Summary and Analysis
Book III: Chapters 1–5
Because he has become wealthy and titled, Pierre is one of the most sought-after young men in Petersburg. He even believes, as weak-willed persons do, that he deserves the attention and admiration of the people around him. Prince Vassily, who attaches himself to the young count and helps him manage his suddenly numerous business affairs, succeeds in involving Pierre with his daughter. As they are always thrown together at parties, Pierre is soon overpowered by the accessibility of Ellen's dazzling décolleté and feels fated to marry her. Although uneasy at rumors linking Ellen and Anatole in incest, considering her stupid as well, he forces himself to say the words. Six weeks later they marry.
With his daughter taken care of, Prince Vassily takes Anatole to visit Prince Nikolay Bolkonsky. The old prince dislikes having to entertain this"upstart" and his profligate son, and dislikes the agitation of Princess Marya, Liza, and Mlle. Bourienne at the visit. Carefully dressed for her first appearance by the well-intentioned ladies, Marya looks plainer than ever in her fancy clothes and hairdo; she feels humiliated by her appearance. Moreover, Anatole's handsomeness and grace attract her, and God willing, she would be glad to marry him. Irritated that his child might leave him, the old prince warns Marya that Anatole finds Mlle. Bourienne more attractive. After she sees her suitor and her companion kissing, Princess Marya refuses the marriage offer.
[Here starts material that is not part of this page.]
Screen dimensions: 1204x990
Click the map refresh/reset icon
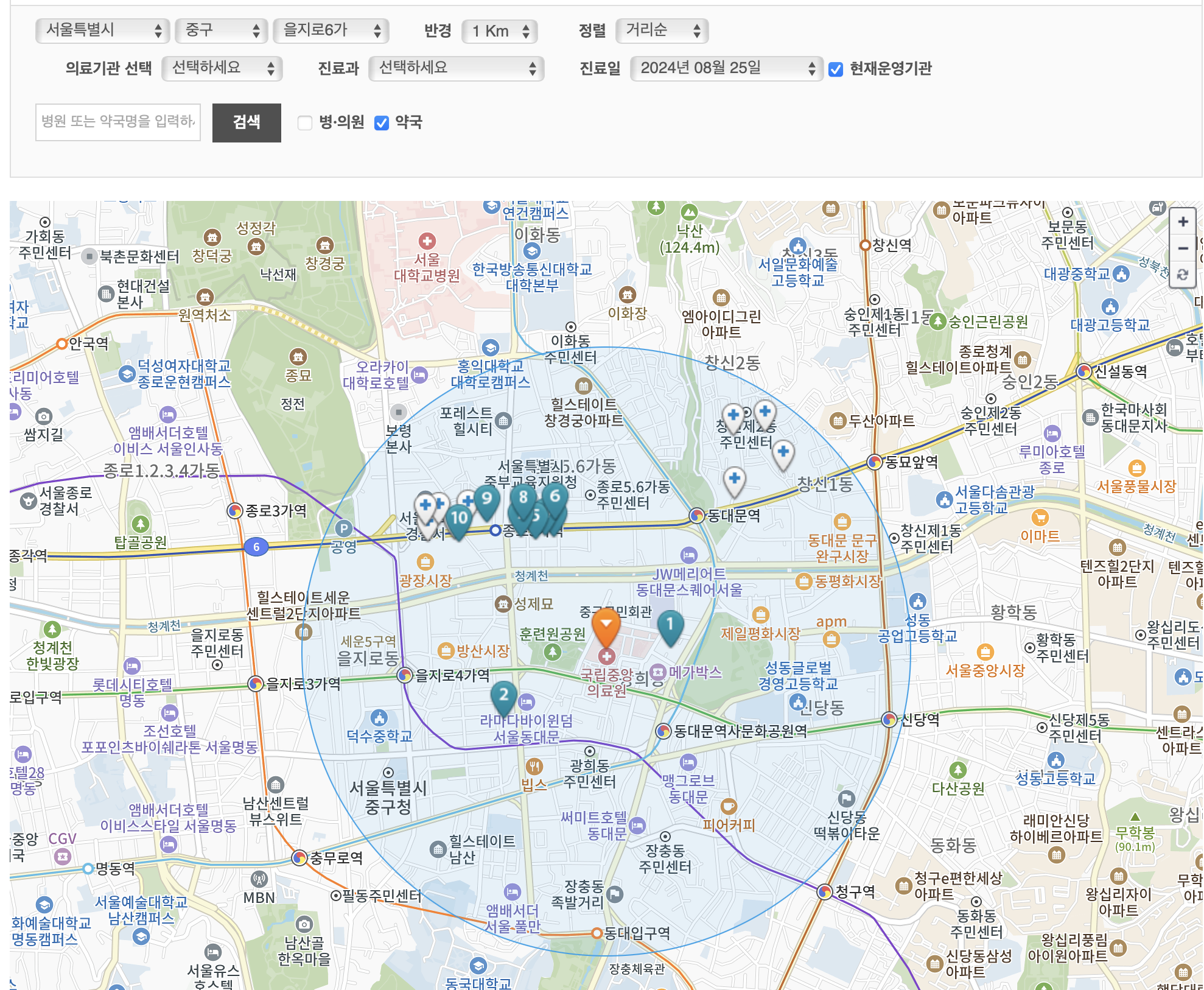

While Pierre gives way to his profane desires and marries Ellen, Princess Marya is able to resist profane temptations. Through these parallel incidents we can compare the pattern of Pierre's search for truth with that of Marya. Pierre's weak, undefined nature compels him to go through life's experiences in order to learn from them, while Marya's deep morality and religious strength allow her to bypass negative encounters.